Zones humides : le Département des Yvelines agit pour leur protection

SandrineGAYET

Les mares et les étangs abritent des écosystèmes uniques mais fragiles. C’est pourquoi le Département des Yvelines mène une politique volontariste de préservation des zones humides dans ses Espaces Naturels Sensibles (ENS). Depuis 2022, il a ainsi créé ou restauré une quarantaine de mares sur les 140 recensées. Des zones humides plus grandes comme celles de Vaubersan  (Bullion) et de la Poussarderie (Clairefontaine-en-Yvelines), menacées d’enfrichement, ont également été sauvées et revitalisées.

Etang de Vaubersan ©S. Gayet/CD78

Le 2 février est la journée mondiale des zones humides. Pour préserver ces biotopes fragiles, le Département des Yvelines agit.

« La politique des Espaces Naturels Sensibles, même dans un contexte budgétaire délicat, reste notre priorité car elle est indispensable», déclare Pierre Bédier, président du Département.

Un riche microcosme  

Autour des mares et des prairies humides, tout un monde bruisse et clapote. Dans les Yvelines, il y a encore peu, ces points d’eau étaient à peine visibles, ensevelis sous des broussailles, colonisés par des ronces.
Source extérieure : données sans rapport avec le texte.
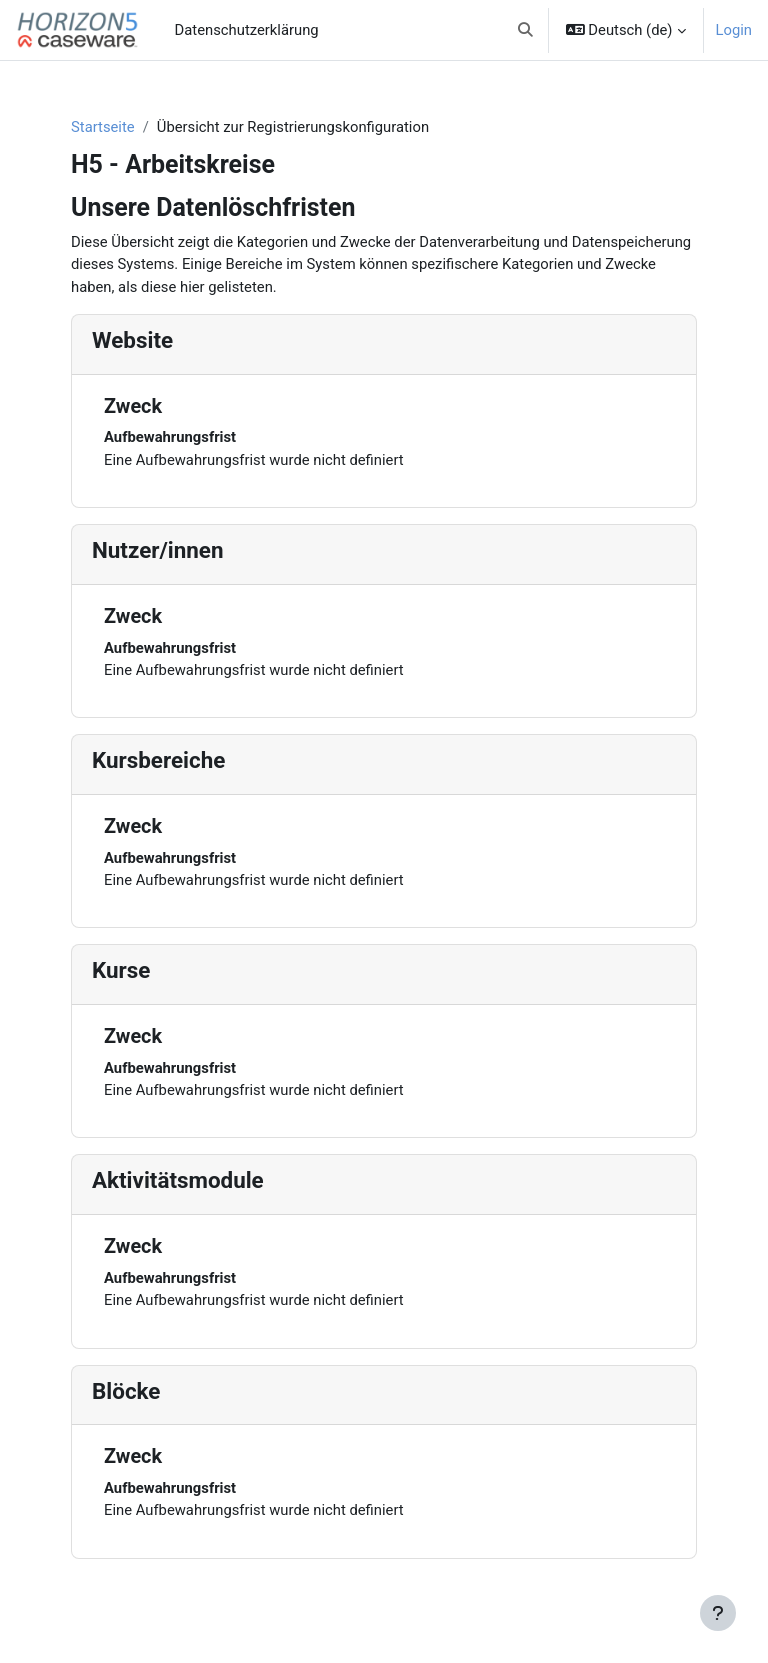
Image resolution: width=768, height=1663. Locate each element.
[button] (525, 30)
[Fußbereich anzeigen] (718, 1613)
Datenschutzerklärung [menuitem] (247, 30)
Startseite (103, 127)
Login (734, 30)
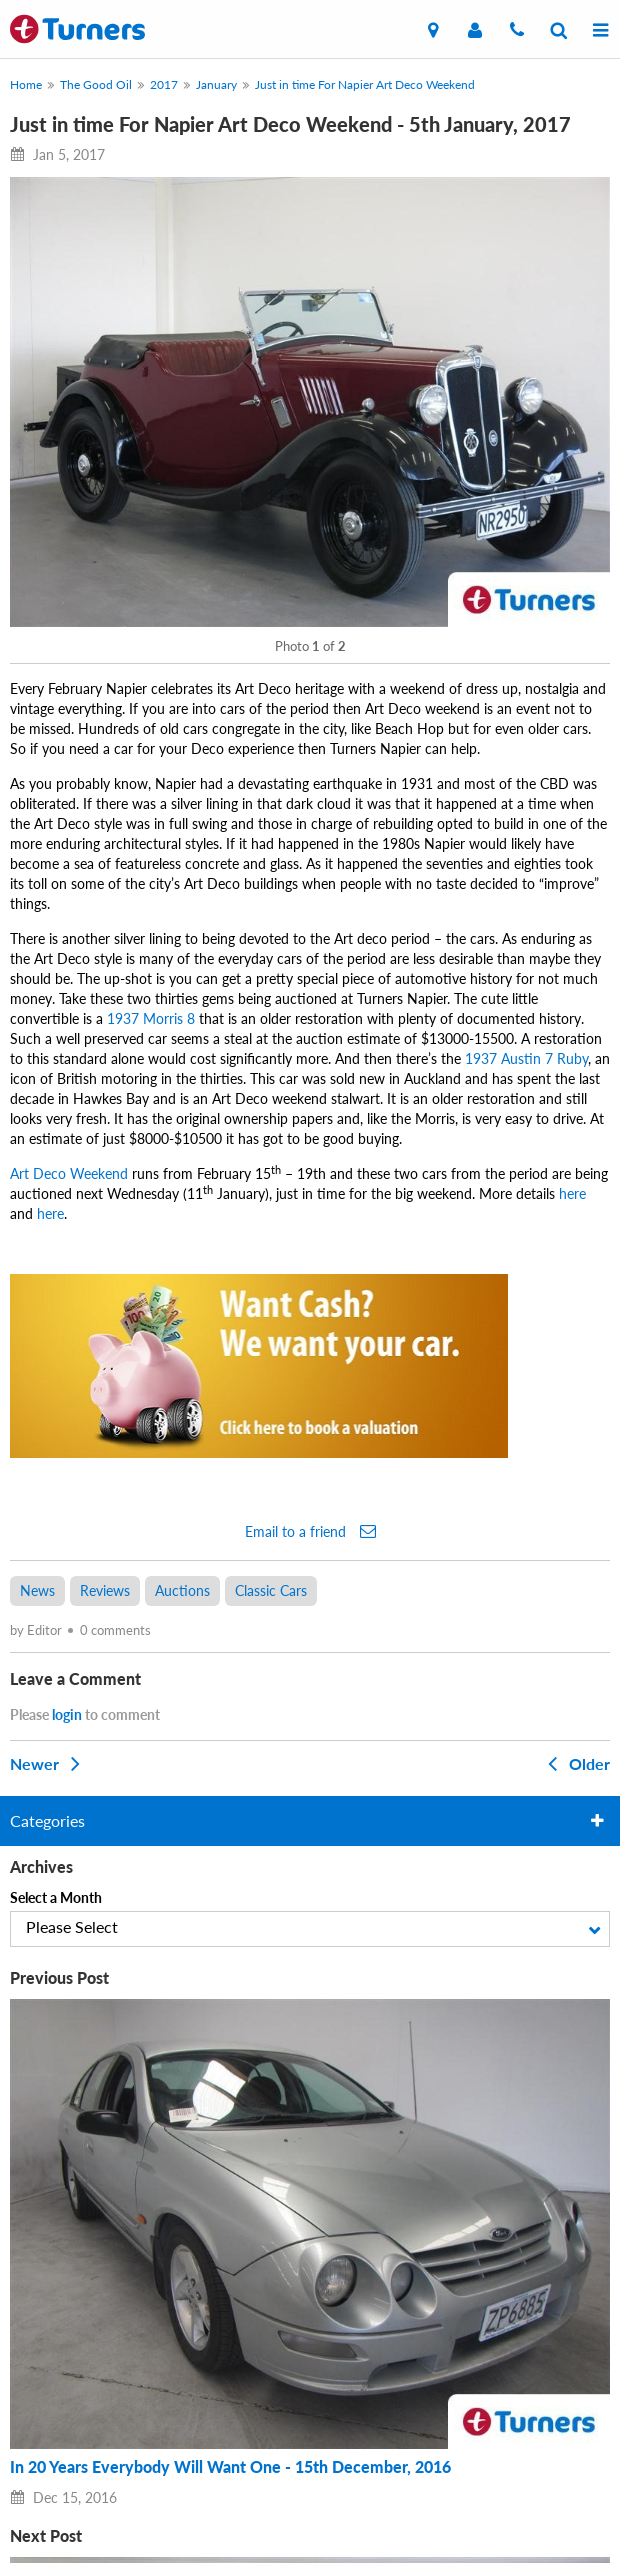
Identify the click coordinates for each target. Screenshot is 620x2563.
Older (575, 1763)
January (216, 84)
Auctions (182, 1590)
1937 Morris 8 (151, 1018)
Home (26, 84)
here (572, 1193)
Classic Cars (271, 1590)
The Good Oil (96, 84)
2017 (164, 84)
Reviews (105, 1590)
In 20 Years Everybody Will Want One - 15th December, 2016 (230, 2467)
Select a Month (56, 1897)
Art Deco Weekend (69, 1173)
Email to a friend (310, 1531)
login (67, 1714)
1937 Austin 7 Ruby (526, 1058)
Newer (49, 1763)
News (37, 1590)
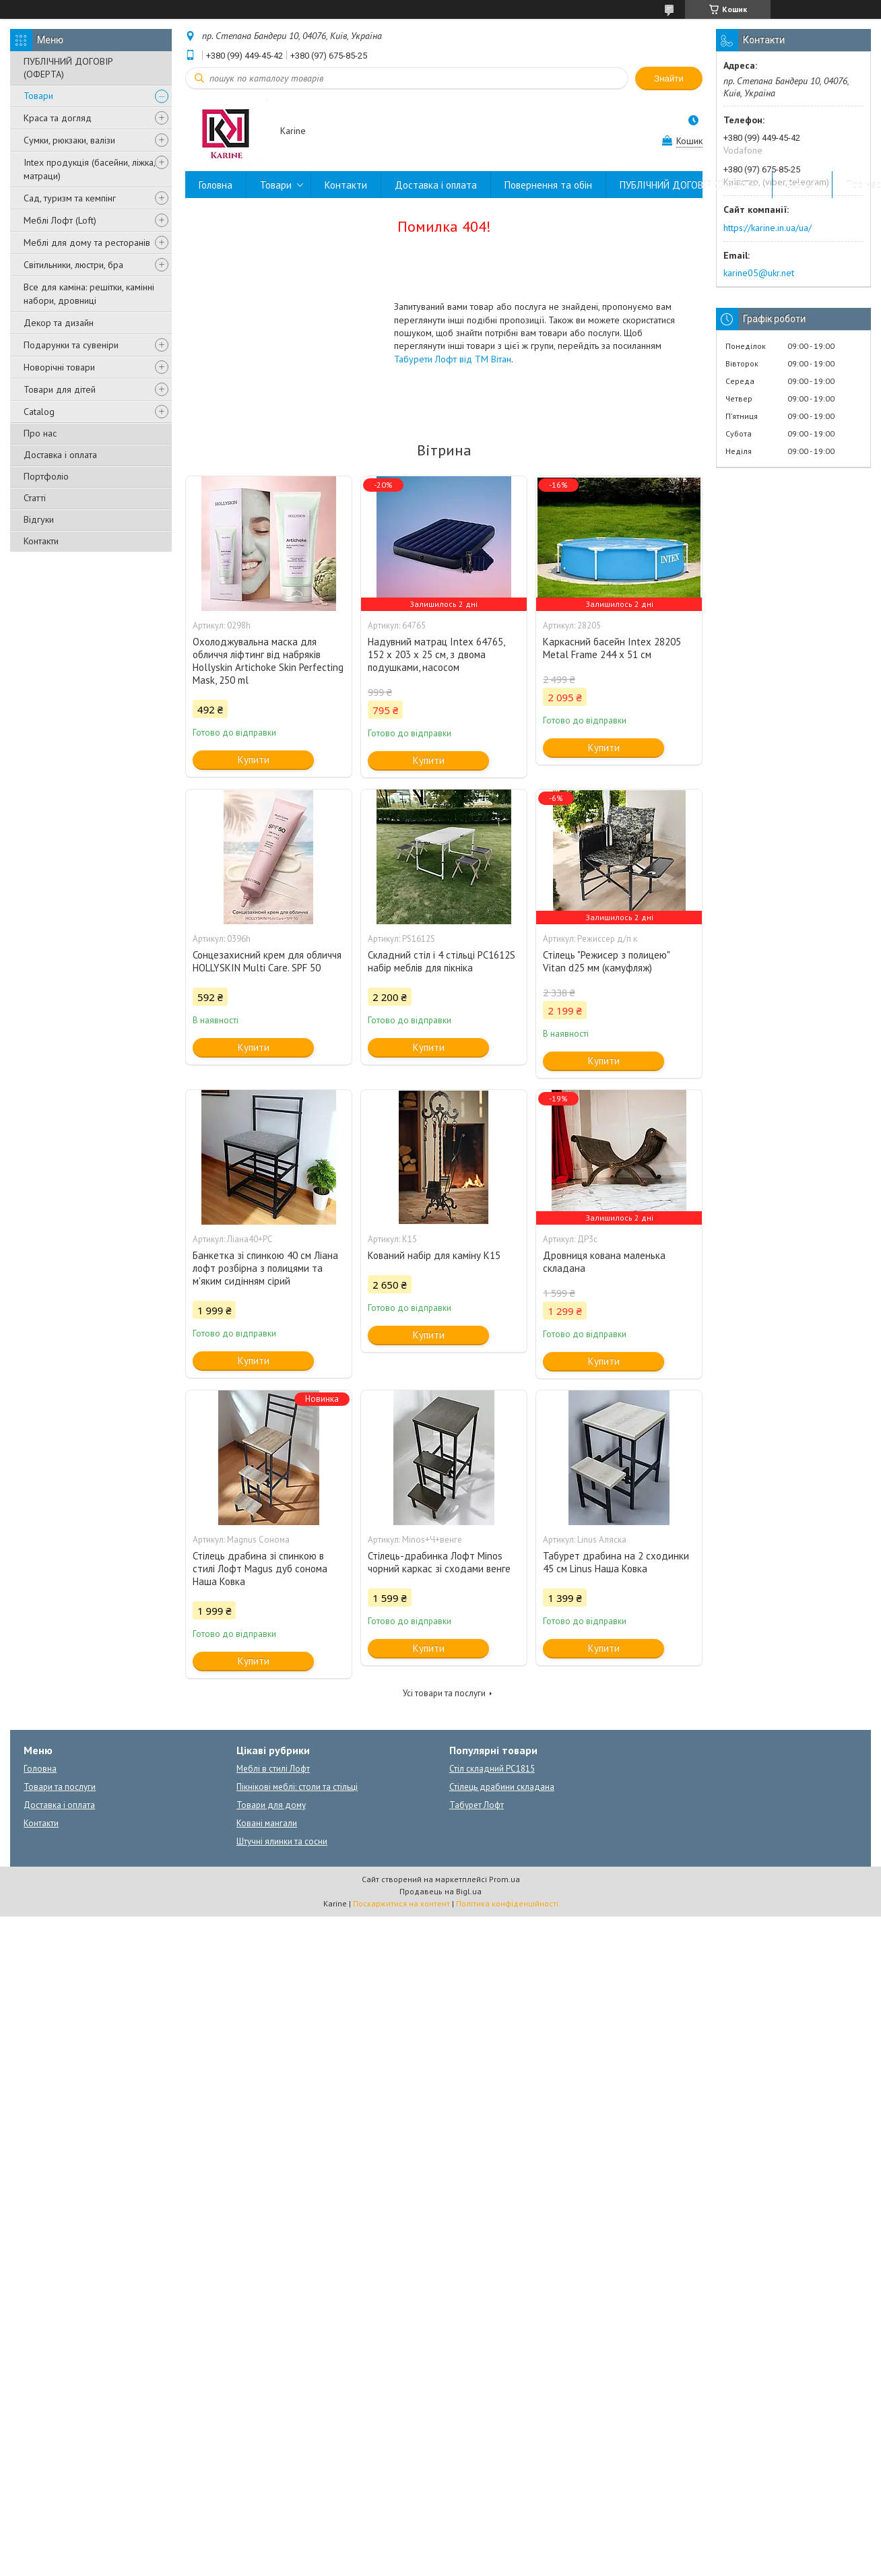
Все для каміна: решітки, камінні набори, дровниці (89, 294)
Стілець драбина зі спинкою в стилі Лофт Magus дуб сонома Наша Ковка (260, 1568)
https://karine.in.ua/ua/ (767, 228)
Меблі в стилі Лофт (273, 1768)
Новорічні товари (59, 367)
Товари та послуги (60, 1787)
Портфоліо (46, 476)
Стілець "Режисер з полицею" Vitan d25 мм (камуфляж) (606, 961)
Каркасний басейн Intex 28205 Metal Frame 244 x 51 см (612, 648)
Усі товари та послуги (444, 1693)
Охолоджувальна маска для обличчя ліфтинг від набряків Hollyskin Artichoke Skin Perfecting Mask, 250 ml (268, 660)
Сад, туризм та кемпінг (70, 198)
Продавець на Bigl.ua (440, 1891)
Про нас (40, 433)
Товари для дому (271, 1805)
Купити (253, 759)
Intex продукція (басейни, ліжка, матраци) (89, 169)
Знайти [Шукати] (669, 78)
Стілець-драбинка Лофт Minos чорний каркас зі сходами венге (439, 1562)
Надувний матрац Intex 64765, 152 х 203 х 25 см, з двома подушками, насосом (436, 654)
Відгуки (39, 519)
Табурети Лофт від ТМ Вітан (452, 359)
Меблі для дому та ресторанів (87, 242)
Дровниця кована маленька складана (604, 1262)
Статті (35, 498)
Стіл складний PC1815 (492, 1768)
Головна (215, 185)
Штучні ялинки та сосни (281, 1841)
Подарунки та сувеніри (71, 345)
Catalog (39, 412)
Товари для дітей (60, 389)
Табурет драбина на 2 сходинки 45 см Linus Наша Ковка (616, 1562)
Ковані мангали (266, 1823)
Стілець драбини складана (501, 1787)
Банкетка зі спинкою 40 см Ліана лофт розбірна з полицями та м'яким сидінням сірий (265, 1268)
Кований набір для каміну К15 (434, 1255)
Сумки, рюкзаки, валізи (69, 140)
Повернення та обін (548, 185)
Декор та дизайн (59, 323)
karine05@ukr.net (758, 273)
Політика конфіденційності (507, 1903)
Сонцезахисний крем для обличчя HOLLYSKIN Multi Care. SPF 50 (267, 961)
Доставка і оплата (60, 455)
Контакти (41, 541)
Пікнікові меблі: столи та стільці (297, 1787)
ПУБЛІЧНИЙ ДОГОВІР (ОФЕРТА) (68, 67)
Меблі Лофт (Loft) (60, 220)
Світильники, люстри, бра (73, 265)
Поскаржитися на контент (401, 1903)
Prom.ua (504, 1879)
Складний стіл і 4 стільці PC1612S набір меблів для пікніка (441, 961)
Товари (38, 96)
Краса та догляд (58, 118)
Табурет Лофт (476, 1805)
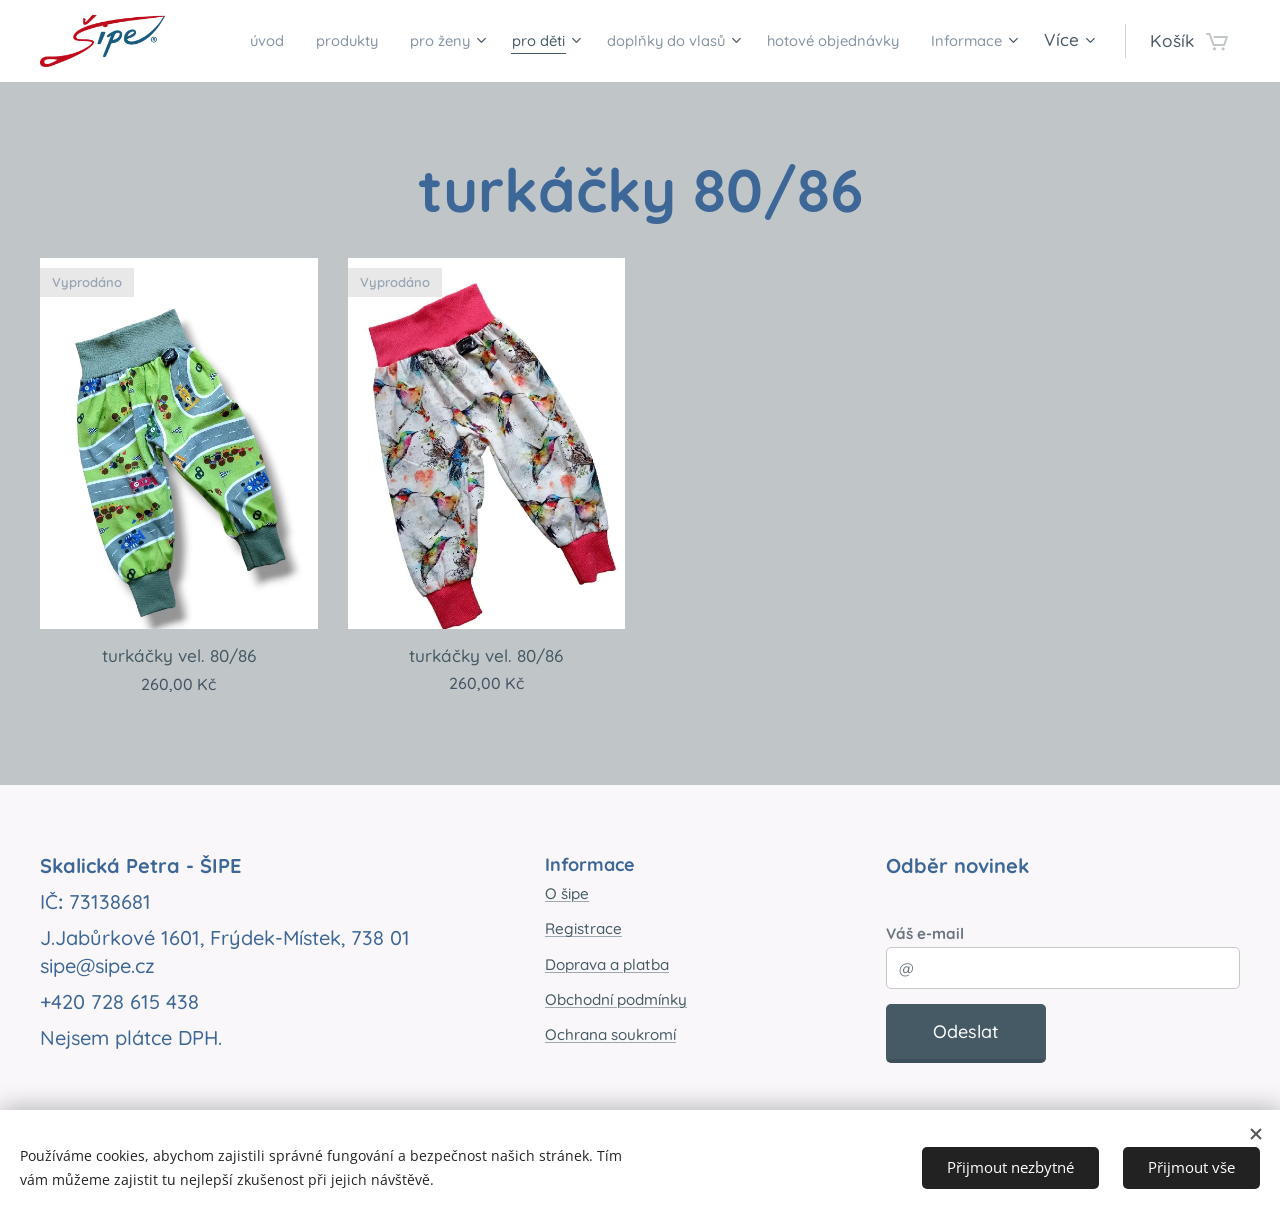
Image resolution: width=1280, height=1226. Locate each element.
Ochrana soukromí (610, 1034)
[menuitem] (296, 41)
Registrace (583, 928)
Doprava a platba (607, 963)
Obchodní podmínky (616, 999)
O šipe (567, 893)
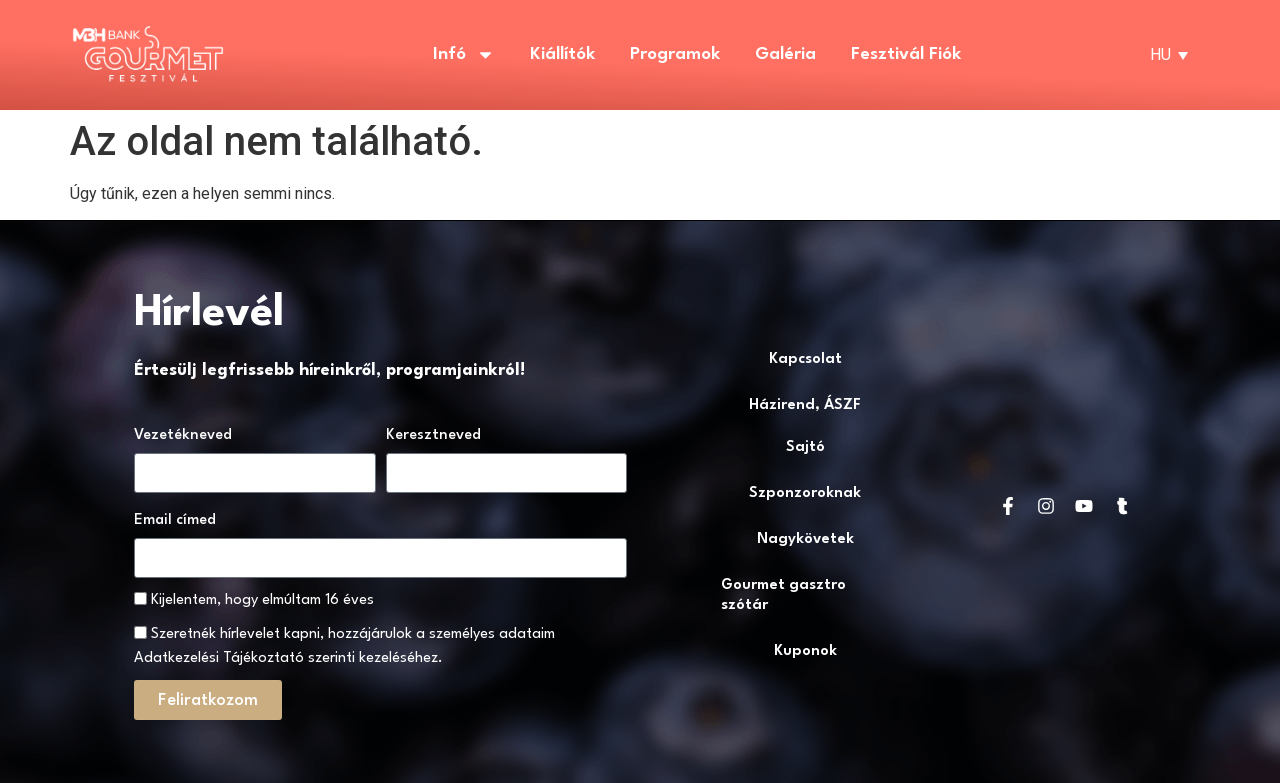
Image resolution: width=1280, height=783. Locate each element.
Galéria (785, 54)
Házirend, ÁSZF (805, 405)
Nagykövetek (805, 539)
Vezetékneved (183, 435)
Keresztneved (433, 435)
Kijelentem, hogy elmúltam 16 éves (262, 600)
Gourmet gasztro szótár (783, 595)
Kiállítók (562, 54)
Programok (675, 54)
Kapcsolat (805, 359)
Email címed (175, 520)
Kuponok (805, 651)
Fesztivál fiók (906, 54)
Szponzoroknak (805, 493)
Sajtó (805, 447)
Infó (464, 55)
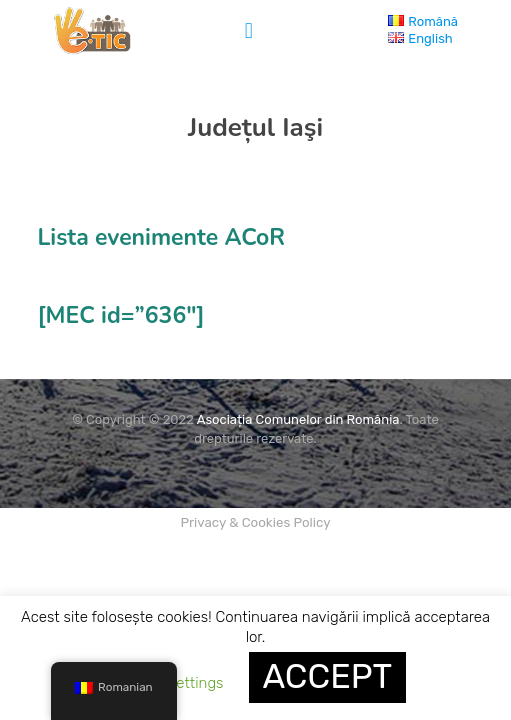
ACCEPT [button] (328, 676)
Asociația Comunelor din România (298, 419)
Six mares ont été aménagées sur le site de la Poussarderie. ©CD78

Six mares ont été aménagées sur le site de la Poussarderie. ©CD78

Maintenant, les mares sont remises en lumière avec toutefois des coins ombragés. Les plantes s’épanouissent selon l’humidité et la profondeur du site : iris jaunes, roseaux, nénuphars, renoncules, myriophylles… et aujourd’hui, la faune revient aussi : grenouilles, crapauds, salamandres, tritons crêté, tritons palmés, coléoptères aquatiques, crustacés et des oiseaux dont certains migrateurs, qui font une pause.

Dans ces écosystèmes, tout interagit. Les espèces y sont interdépendantes : Le héron se nourrit des grenouilles qui consomment les insectes autour et dans la mare qui eux-mêmes se nourrissent de plantes aquatiques et de têtards….

Etang de Vaubersan. ©S.Gayet/CD78

 L’étang de Vaubersan à Bullion, poursuit sa mue

Sur la commune de Bullion se dévoile un coin ravissant, bucolique, que peu d’Yvelinois connaissent hormis peut-être les pêcheurs de brochets et de sandres : l’étang de Vaubersan. Le Département, propriétaire de cet Espace Naturel Sensible (ENS) a rénové le site pour offrir aux promeneurs un très bel écrin écologique. Ici, la faune et la flore sont exceptionnelles. On y trouve notamment 28 espèces de libellules, dont 3 protégées au niveau régional.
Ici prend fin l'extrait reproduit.